The campers started early on the second day to walk around the botanical garden and relieve all of the tension in their muscles. They even played volleyball as early as 6:30 am! After filling their stomachs with full Filipino breakfast, we travelled to Dauin Marine Protected Area (MPA) where we conducted a beach clean-up and a simple brand audit. A brand audit is a method by which a person lists down all the manufacturers and brand of each plastic packaging. The sea campers were distributed into three groups and each had their own plastic packaging from the beach clean. They found out that the top three offenders were Universal Robina (e.g. Mang Juan), Liwayway (e.g. Oishi) and Prifood (e.g. Supercrunch). The campers learned that these plastics near the beach will break down into smaller pieces, will be eaten by the fishes and, in turn, eaten by humans. They all mentioned that they never used to think much about their actions but that they now wanted to change their behaviour and influence their families to use less single use plastics and dispose of their trash properly.

It was a hot day so all of the campers couldn’t wait to jump into the ocean. Each camper was paired with an MCP volunteer who taught them how to use a mask and snorkel and showed them the beautiful coral reefs Dauin MPA has to offer. They were taught lots of signs so they could signal to their buddies which fish and corals they saw underwater! After 30 minutes, they all came out with big, happy smiles from ear to ear!

Of course, their day did not end yet. We introduced them to the word “Marine Protected Area”. This was important to understand the benefits of an MPA and why the marine environment needs protection from anthropogenic threats. This was followed by a trip to a nearby fishing village where they were able to recognise all the threats these ecosystems are facing. It was a revelation for most of them and they asked a lot of enthusiastic questions. The second day ended with a campfire where Nicky Dumapit shared his advocacy for the environment by playing his handmade instruments made to imitate the sounds of nature, such as thunder, water, rain and even a gecko! It was a heart-warming and beautiful starry night and all the campers shared their highlights of the last two days and how their experiences had encouraged them to reduce their plastic use and become true environmental advocates.

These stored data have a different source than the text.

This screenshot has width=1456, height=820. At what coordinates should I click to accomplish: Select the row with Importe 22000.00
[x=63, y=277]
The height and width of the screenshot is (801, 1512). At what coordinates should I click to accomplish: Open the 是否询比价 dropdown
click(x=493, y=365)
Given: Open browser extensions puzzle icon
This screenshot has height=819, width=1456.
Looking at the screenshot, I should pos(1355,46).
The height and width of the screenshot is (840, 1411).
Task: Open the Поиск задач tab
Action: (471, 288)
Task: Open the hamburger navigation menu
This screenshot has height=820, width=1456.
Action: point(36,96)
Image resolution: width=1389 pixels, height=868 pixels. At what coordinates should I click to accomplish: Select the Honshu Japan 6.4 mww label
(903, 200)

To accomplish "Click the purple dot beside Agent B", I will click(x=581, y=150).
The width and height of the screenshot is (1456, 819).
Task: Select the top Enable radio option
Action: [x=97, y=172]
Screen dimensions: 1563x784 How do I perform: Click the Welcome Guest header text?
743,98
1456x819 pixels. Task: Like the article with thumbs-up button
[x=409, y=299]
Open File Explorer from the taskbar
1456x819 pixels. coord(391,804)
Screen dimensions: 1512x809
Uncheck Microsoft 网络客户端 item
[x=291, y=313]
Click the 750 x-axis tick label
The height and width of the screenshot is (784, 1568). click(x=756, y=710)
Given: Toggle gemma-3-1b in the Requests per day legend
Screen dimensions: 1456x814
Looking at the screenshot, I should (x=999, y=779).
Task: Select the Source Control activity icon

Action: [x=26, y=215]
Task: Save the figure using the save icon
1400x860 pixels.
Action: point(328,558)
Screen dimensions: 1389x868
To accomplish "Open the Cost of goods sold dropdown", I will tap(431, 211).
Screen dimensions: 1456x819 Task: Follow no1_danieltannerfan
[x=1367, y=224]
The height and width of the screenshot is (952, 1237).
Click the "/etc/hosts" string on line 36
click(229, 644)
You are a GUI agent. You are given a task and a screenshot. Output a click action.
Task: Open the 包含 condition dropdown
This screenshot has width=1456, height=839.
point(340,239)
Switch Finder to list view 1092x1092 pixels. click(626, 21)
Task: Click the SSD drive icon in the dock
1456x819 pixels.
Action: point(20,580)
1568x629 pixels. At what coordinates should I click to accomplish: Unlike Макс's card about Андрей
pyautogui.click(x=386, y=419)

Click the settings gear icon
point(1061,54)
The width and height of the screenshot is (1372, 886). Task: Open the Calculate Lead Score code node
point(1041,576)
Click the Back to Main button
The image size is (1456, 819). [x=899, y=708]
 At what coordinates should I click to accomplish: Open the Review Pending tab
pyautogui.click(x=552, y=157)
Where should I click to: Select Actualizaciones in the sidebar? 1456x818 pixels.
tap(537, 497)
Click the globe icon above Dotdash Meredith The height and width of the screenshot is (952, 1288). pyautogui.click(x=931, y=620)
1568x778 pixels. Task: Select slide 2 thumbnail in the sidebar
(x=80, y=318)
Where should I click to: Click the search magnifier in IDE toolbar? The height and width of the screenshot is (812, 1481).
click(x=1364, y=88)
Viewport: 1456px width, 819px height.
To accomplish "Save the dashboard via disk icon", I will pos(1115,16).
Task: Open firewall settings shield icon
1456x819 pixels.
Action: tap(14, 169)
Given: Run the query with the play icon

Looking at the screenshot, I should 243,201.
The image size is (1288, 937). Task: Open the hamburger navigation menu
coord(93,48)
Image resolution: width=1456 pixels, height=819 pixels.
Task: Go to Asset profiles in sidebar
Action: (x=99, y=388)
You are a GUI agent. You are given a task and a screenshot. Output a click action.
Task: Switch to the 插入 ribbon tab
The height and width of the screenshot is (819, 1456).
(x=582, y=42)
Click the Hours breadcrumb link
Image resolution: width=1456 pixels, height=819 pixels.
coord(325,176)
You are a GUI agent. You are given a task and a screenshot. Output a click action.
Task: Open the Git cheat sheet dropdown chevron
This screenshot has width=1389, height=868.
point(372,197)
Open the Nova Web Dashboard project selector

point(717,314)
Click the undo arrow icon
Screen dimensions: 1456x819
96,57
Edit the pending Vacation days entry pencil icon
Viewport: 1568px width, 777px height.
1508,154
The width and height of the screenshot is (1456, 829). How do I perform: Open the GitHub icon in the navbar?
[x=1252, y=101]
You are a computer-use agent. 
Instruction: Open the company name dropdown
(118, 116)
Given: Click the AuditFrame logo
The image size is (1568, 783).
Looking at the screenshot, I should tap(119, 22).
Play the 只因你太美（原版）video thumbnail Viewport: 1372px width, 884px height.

The last day of the camp focussed on teaching the participants valuable skills that could help save their lives and gain employment in the future. They learned the basics of CPR, treatment of underwater stings, performed first aid and learnt the recovery position. Some of them were even able to share previous experiences where they had needed these skills. They also learned nine different knots and our staff taught them which to use in case of rescuing people in the water. All this hard work was rewarded with a traditional Filipino boodle fight, which is a type of lunch arrangement wherein the table setting is garnished with banana leaves, rice is spread across the middle and surrounded by (in this case) a platter of vegetarian goodies.

We then spent our afternoon at the PAPSIMCO house where they took part in an interactive game going through the different regulations in the Philippines pertaining to the marine environment. This is a significant topic to learn so they can share the knowledge to the family members who rarely know, for example, that all sea turtles are endangered and should be protected.

As a contribution to the marine environment, we finished the camp by planting Sonneratia mangrove seedlings with each of their name on a little flag. They all felt fulfilled, inspired and ready to share their knowledge and involvement to their fellow classmates, family members and to their local community and even willing to help MCP with our weekly beach clean ups!

It was an amazing time, from preparation to execution and just seeing the smiles of the youths learning new things during their summer break. A well spent summer, indeed!